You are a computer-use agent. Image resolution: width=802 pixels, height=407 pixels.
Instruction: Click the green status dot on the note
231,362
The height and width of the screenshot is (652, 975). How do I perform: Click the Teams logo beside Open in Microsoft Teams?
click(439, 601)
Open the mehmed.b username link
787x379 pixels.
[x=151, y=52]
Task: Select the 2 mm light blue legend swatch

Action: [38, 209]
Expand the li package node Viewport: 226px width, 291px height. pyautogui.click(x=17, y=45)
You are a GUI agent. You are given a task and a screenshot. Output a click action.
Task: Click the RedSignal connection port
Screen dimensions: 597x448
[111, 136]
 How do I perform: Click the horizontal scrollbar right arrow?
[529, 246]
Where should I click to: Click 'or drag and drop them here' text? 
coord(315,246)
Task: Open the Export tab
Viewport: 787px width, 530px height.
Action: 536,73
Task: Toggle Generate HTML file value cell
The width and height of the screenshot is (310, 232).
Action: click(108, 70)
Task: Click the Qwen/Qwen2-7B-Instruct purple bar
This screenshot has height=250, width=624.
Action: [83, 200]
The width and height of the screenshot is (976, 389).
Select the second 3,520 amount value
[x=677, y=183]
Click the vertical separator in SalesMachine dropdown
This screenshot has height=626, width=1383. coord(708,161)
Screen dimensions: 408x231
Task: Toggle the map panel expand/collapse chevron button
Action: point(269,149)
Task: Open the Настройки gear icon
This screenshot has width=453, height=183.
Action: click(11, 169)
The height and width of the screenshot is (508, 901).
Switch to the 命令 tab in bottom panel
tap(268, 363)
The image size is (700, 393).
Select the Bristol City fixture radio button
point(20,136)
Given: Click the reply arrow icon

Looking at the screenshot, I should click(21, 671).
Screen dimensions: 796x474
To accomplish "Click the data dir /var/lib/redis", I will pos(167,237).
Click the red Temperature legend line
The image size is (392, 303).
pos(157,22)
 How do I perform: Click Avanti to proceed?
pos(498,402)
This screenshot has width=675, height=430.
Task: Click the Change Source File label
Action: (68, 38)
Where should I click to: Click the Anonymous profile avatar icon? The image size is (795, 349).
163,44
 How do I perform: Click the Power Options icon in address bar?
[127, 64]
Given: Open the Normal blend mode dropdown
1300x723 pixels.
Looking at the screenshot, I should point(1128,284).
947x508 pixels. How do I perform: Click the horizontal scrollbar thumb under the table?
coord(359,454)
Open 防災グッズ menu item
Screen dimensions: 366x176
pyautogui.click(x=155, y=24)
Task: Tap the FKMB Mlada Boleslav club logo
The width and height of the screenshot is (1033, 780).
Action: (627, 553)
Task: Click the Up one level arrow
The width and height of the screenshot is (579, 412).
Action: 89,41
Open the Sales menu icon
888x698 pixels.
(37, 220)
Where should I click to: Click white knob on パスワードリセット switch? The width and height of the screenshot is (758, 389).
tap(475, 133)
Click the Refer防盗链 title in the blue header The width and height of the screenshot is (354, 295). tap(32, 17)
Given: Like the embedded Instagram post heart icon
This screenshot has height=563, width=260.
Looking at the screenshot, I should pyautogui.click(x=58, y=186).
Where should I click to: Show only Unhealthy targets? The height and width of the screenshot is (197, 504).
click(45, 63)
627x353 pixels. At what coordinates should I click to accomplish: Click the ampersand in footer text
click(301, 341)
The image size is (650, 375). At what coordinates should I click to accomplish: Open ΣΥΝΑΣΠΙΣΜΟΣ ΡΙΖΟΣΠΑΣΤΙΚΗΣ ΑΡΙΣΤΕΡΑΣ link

○ ○ ○ ○

Instructions for the task: All of the data above should be transcribed exactly.

Result of this task:
You are a computer-use agent. Image resolution: width=802 pixels, height=407 pixels.
Instruction: Click the green status dot on the note
231,362
The height and width of the screenshot is (652, 975). How do I perform: Click the Teams logo beside Open in Microsoft Teams?
click(439, 601)
Open the mehmed.b username link
787x379 pixels.
[x=151, y=52]
Task: Select the 2 mm light blue legend swatch

Action: [38, 209]
Expand the li package node Viewport: 226px width, 291px height. pyautogui.click(x=17, y=45)
You are a GUI agent. You are given a task and a screenshot. Output a click action.
Task: Click the RedSignal connection port
Screen dimensions: 597x448
[111, 136]
 How do I perform: Click the horizontal scrollbar right arrow?
[529, 246]
Where should I click to: Click 'or drag and drop them here' text? 
coord(315,246)
Task: Open the Export tab
Viewport: 787px width, 530px height.
Action: 536,73
Task: Toggle Generate HTML file value cell
The width and height of the screenshot is (310, 232).
Action: click(108, 70)
Task: Click the Qwen/Qwen2-7B-Instruct purple bar
This screenshot has height=250, width=624.
Action: [83, 200]
The width and height of the screenshot is (976, 389).
Select the second 3,520 amount value
[x=677, y=183]
Click the vertical separator in SalesMachine dropdown
This screenshot has height=626, width=1383. coord(708,161)
Screen dimensions: 408x231
Task: Toggle the map panel expand/collapse chevron button
Action: point(269,149)
Task: Open the Настройки gear icon
This screenshot has width=453, height=183.
Action: click(11, 169)
The height and width of the screenshot is (508, 901).
Switch to the 命令 tab in bottom panel
tap(268, 363)
The image size is (700, 393).
Select the Bristol City fixture radio button
point(20,136)
Given: Click the reply arrow icon

Looking at the screenshot, I should click(21, 671).
Screen dimensions: 796x474
To accomplish "Click the data dir /var/lib/redis", I will pos(167,237).
Click the red Temperature legend line
The image size is (392, 303).
pos(157,22)
 How do I perform: Click Avanti to proceed?
pos(498,402)
This screenshot has width=675, height=430.
Task: Click the Change Source File label
Action: (68, 38)
Where should I click to: Click the Anonymous profile avatar icon? The image size is (795, 349).
163,44
 How do I perform: Click the Power Options icon in address bar?
[127, 64]
Given: Open the Normal blend mode dropdown
1300x723 pixels.
Looking at the screenshot, I should point(1128,284).
947x508 pixels. How do I perform: Click the horizontal scrollbar thumb under the table?
coord(359,454)
Open 防災グッズ menu item
Screen dimensions: 366x176
pyautogui.click(x=155, y=24)
Task: Tap the FKMB Mlada Boleslav club logo
The width and height of the screenshot is (1033, 780).
Action: (627, 553)
Task: Click the Up one level arrow
The width and height of the screenshot is (579, 412).
Action: 89,41
Open the Sales menu icon
888x698 pixels.
(37, 220)
Where should I click to: Click white knob on パスワードリセット switch? The width and height of the screenshot is (758, 389).
tap(475, 133)
Click the Refer防盗链 title in the blue header The width and height of the screenshot is (354, 295). tap(32, 17)
Given: Like the embedded Instagram post heart icon
This screenshot has height=563, width=260.
Looking at the screenshot, I should pyautogui.click(x=58, y=186).
Where should I click to: Show only Unhealthy targets? The height and width of the screenshot is (197, 504).
click(45, 63)
627x353 pixels. At what coordinates should I click to accomplish: Click the ampersand in footer text
click(301, 341)
The image size is (650, 375). At what coordinates should I click to accomplish: Open ΣΥΝΑΣΠΙΣΜΟΣ ΡΙΖΟΣΠΑΣΤΙΚΗΣ ΑΡΙΣΤΕΡΑΣ link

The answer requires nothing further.